Uma coisa é certa, de um jeito ou de outro, o filme sempre encontra algo para deixar o público pavorosamente perplexo, seja de forma negativa ou positiva.
Em sua estética retro-futurística, “Pobres Criaturas” mergulha o espectador em uma era vitoriana fantástica, repleta de um gótico lindamente estranho e um exagero e pompa nos figurinos, rico em detalhes, remetendo ao gênero steampunk. A mudança de preto e branco para tons super saturados espelha a jornada da protagonista, Bella Baxter, enquanto ela descobre e explora os prazeres efêmeros da vida.

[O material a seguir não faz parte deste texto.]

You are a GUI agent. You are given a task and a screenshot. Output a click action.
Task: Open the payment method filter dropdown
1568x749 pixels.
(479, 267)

O uso criativo de lentes distorcidas, da trilha lírica com cordas desafinadas e capítulos ilustrados de forma lúdica, solidifica o surrealismo, intensificando a estranheza, a desordem, o deslumbramento e a loucura que permeiam a narrativa.

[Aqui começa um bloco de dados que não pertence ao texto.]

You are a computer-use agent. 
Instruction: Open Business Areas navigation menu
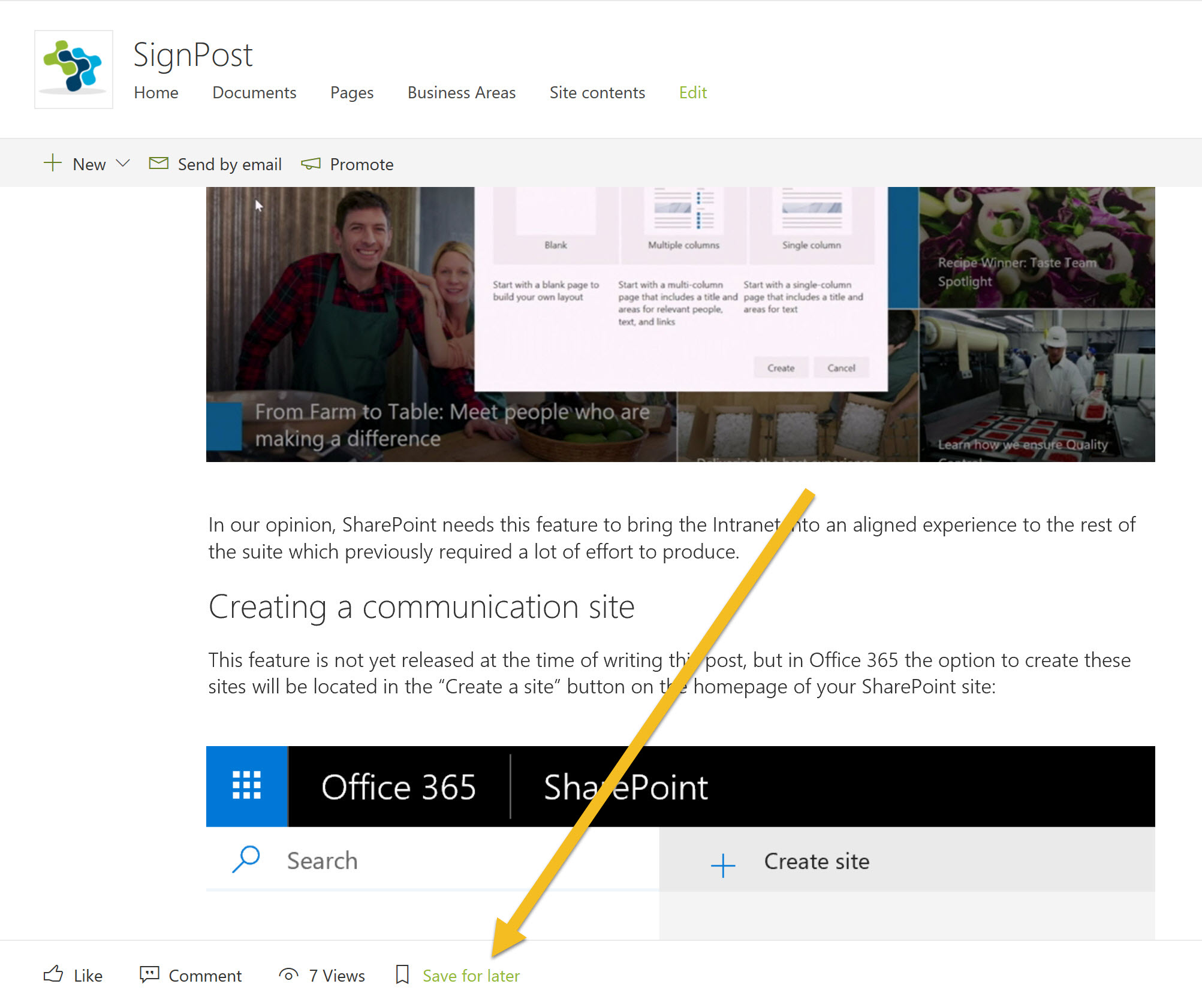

O Dr. Godwin, interpretado por Willem Dafoe, é retratado como um deus deformado em todos os sentidos, incita reflexões sobre o bizarro, o conhecimento, a ética e a criação, enquanto Bella é sua criatura perfeita na superfície, mas com uma distorção interior, uma espécie de monstro de Frankenstein às avessas. À medida que ela evolui, mergulhando na filosofia e nos males do mundo em busca de significado, o filme questiona a natureza da satisfação e da liberdade.
A interpretação de Emma Stone é notável pela sua entrega e pela complexidade que o papel exige.
A reviravolta final, revelando Bella como uma versão espelhada de seu criador, ressoa como uma afirmação sobre a alma humana e sua busca pelo seu verdadeiro propósito. Infelizmente, o “deus” de Bella não era algo completo, e ela estaria fadada a seguir seus passos.
Em sua essência, “Pobres Criaturas” nos lembra que a ruptura de bases sólidas não representa a verdadeira liberdade, mas sim a nossa completa destruição.
Porque a humanidade é incansavelmente falha, mas sem suas estruturas como crenças, convicções, moralidade, emoções, laços, caráter e questionamentos, estaria fadada ao abismo, sem nada para justificar a beleza ou o horror de tudo ao seu redor, completamente desconexa e trancafiada em uma mera carcaça de vontades frívolas. Só restaria bestialidades em meio ao nada, um universo de pobres criaturas!